Search the entries for the line containing "1366x743 pixels. How". Repeat it, then every line after it, exactly through the final line.

------------------------------

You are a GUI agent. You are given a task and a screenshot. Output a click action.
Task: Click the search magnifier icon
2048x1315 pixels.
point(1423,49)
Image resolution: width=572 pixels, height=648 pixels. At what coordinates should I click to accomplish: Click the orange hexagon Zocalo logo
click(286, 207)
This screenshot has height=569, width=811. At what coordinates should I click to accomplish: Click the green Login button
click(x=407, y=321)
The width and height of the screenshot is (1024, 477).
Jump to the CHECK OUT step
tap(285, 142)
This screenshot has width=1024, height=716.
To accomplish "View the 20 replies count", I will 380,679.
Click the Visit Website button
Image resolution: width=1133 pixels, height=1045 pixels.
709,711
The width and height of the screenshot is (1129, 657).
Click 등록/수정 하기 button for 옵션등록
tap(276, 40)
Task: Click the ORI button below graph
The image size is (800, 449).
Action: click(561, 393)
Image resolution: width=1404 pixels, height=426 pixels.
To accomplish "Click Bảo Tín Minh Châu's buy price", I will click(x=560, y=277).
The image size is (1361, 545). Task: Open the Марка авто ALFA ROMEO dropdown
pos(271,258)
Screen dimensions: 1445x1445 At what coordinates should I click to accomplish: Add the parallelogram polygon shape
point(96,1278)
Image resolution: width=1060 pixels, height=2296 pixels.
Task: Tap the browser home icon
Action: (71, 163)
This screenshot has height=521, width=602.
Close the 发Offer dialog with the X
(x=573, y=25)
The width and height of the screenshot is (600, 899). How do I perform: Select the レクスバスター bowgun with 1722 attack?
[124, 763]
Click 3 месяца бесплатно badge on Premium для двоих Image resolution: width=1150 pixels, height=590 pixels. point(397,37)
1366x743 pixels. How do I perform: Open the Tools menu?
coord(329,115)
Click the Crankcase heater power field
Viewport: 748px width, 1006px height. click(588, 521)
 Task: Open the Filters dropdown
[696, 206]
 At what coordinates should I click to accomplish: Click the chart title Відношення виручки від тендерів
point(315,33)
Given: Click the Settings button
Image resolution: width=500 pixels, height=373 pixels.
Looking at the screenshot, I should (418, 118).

------------------------------

◆ **ANSWER TO THIS EXERCISE**:
1366x743 pixels. How do I perform: Open the Tools menu?
coord(329,115)
Click the Crankcase heater power field
Viewport: 748px width, 1006px height. click(588, 521)
 Task: Open the Filters dropdown
[696, 206]
 At what coordinates should I click to accomplish: Click the chart title Відношення виручки від тендерів
point(315,33)
Given: Click the Settings button
Image resolution: width=500 pixels, height=373 pixels.
Looking at the screenshot, I should (418, 118).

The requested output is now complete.